━━ Source material
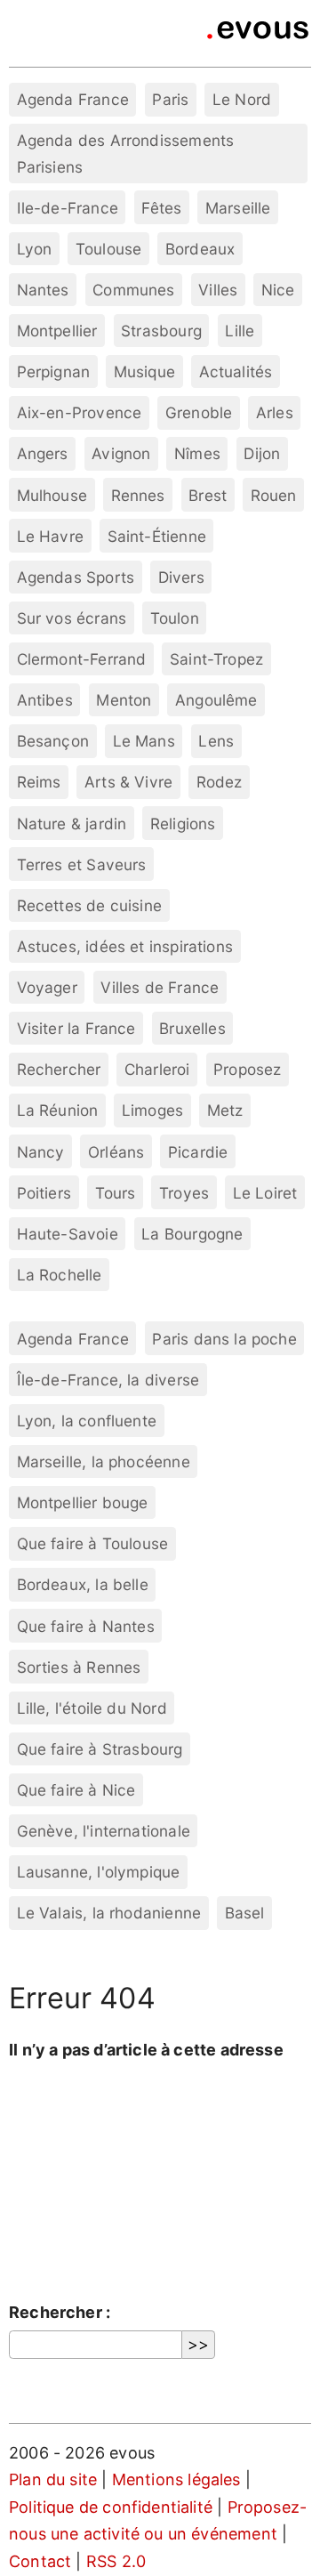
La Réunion (58, 1110)
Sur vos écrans (72, 618)
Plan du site (53, 2479)
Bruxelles (192, 1028)
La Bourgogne (192, 1233)
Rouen (274, 495)
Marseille (238, 207)
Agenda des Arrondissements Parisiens (126, 153)
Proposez (247, 1069)
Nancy (41, 1152)
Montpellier (57, 330)
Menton (123, 699)
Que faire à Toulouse (93, 1543)
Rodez (219, 781)
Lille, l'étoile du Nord (92, 1708)
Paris (170, 99)
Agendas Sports (76, 577)
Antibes (45, 699)
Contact (40, 2561)
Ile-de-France (67, 207)
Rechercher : (59, 2312)
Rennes (138, 495)
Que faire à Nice (76, 1790)
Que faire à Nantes (86, 1626)
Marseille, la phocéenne (103, 1461)
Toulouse (108, 248)
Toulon (174, 618)
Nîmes (197, 453)
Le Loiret (265, 1192)
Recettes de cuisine (89, 905)
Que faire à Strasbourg (100, 1749)
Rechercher (59, 1069)
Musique (144, 371)
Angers (42, 453)
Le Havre (50, 536)
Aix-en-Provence (79, 412)
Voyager (47, 987)
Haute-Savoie (67, 1233)
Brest (207, 495)
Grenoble (198, 412)
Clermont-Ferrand (82, 659)
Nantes (43, 289)
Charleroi (157, 1069)
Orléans (116, 1152)
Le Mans (144, 740)
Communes (133, 289)
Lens (216, 740)
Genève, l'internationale (103, 1830)
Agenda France (73, 99)
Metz (225, 1110)
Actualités (236, 371)
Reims (39, 781)
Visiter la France (76, 1028)
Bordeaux (200, 248)
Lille (239, 330)
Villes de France (159, 987)
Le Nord (241, 99)
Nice (278, 289)
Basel (245, 1912)
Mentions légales (176, 2479)
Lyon (34, 248)
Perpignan (54, 371)
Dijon (262, 453)
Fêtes (161, 207)
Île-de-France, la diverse (108, 1379)
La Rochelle (59, 1274)
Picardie (198, 1152)
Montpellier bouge (82, 1502)
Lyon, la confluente (86, 1420)
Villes (217, 289)
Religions (183, 823)
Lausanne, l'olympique (98, 1871)
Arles (274, 412)
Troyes (184, 1192)
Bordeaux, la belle (82, 1584)
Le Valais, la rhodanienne (109, 1912)
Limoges (152, 1110)
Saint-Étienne (157, 536)
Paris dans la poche (224, 1338)
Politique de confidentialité (110, 2507)
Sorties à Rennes (79, 1667)
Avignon (121, 453)
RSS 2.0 (116, 2561)
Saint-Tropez (216, 659)
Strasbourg (161, 330)
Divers (181, 577)
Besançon (53, 740)
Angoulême (216, 699)
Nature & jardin (72, 823)
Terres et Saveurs (82, 864)
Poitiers (44, 1192)
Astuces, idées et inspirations (125, 946)
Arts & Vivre (128, 781)
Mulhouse (52, 495)
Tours (115, 1192)
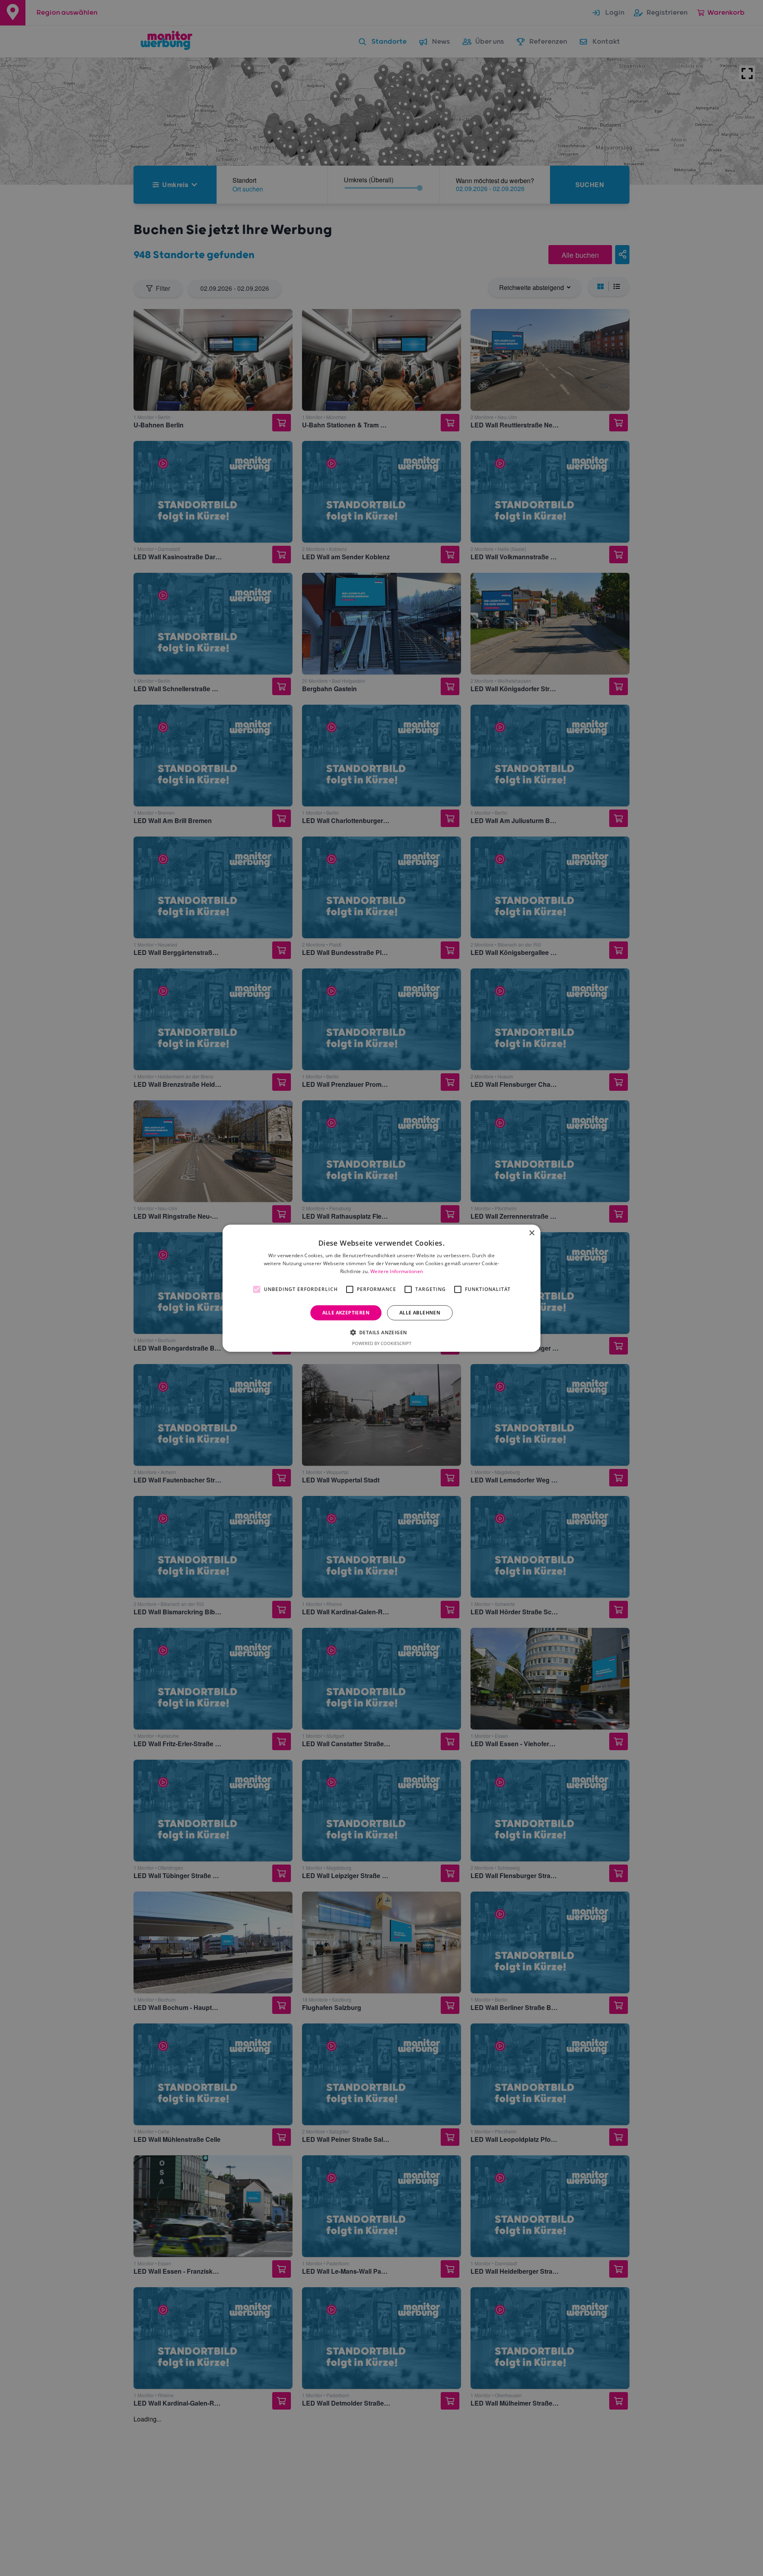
━━━━
* Task goal
The lines from the one holding "Terres et Saveurs (82, 864)" through the end of the entries are to be transcribed exactly, both ends included, with the pictures left out.

* Solution to this problem
Terres et Saveurs (82, 864)
Poitiers (44, 1192)
Astuces, idées et inspirations (125, 946)
Arts & Vivre (128, 781)
Mulhouse (52, 495)
Tours (115, 1192)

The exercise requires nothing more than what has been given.